### Prompt
Copy out the text of every entry below word for word, leaving out the pictures.

### Dataset content
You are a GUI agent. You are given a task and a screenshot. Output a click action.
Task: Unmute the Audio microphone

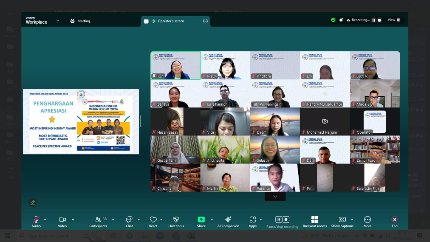point(36,220)
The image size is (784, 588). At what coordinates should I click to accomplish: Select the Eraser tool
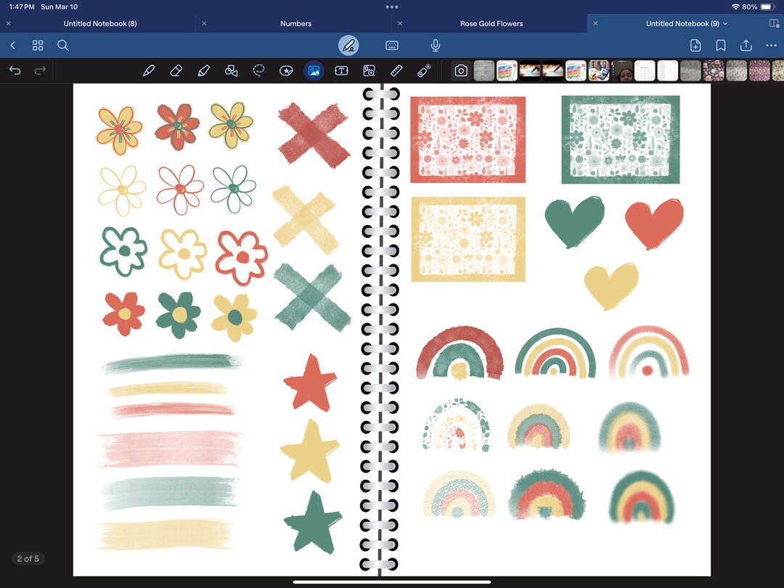click(x=176, y=70)
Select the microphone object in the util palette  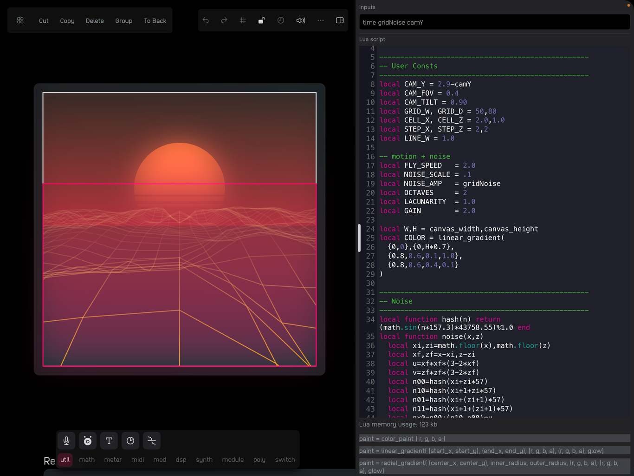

### Problem solution
You are a GUI agent. You are given a task and a screenshot. Output a click action.
Task: Unmute the Audio microphone

point(36,220)
The image size is (784, 588). At what coordinates should I click to accomplish: Select the Eraser tool
click(x=176, y=70)
Select the microphone object in the util palette  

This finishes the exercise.